PAGE EXCERPT.
Use snake_case instead of mixedCase when in Python. In general, follow PEP 8.

Implementation

It seems you have a Player class defined somewhere. Then, you use global functions as getters and setters. This has two problems:

  1. In OOP, getters and setters should be instance methods, e.g. of the Player class.
  2. Python is not Java. Pythonic code wouldn't normally use getters and setters.

Design

Judging by loadCSV, each row of a CSV file will become a Player object. However, all Players do is store attributes for getting and setting. Save the hassle by using a dictionary for a player. Then just store all your dictionaries in a list.

To understand this code, you will need to understand comprehensions.

import csv

# Map row to dictionary (dictionary comprehension)

DATA EXTRACT.
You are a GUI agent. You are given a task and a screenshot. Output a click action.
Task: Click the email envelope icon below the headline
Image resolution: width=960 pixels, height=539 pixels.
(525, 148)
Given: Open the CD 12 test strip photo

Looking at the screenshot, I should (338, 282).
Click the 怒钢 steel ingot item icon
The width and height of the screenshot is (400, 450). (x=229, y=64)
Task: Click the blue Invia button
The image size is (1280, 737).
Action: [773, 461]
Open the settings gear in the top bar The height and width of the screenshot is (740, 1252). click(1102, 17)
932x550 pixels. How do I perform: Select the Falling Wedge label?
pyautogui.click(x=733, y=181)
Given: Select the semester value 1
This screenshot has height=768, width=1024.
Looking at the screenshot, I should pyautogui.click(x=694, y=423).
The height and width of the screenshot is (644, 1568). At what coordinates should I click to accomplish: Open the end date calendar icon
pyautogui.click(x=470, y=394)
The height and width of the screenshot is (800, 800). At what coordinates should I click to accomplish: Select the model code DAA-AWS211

WRITTEN TASK 1. In the Python code review, what should be used to represent a player instead of a Player object?
WRITTEN TASK 2. Duplicate the passage of the Python code review from "It seems you" up to and including "the Player class.".

TASK ANSWER 1. A dictionary, with all the player dictionaries stored in a list.

TASK ANSWER 2.
It seems you have a Player class defined somewhere. Then, you use global functions as getters and setters. This has two problems:

  1. In OOP, getters and setters should be instance methods, e.g. of the Player class.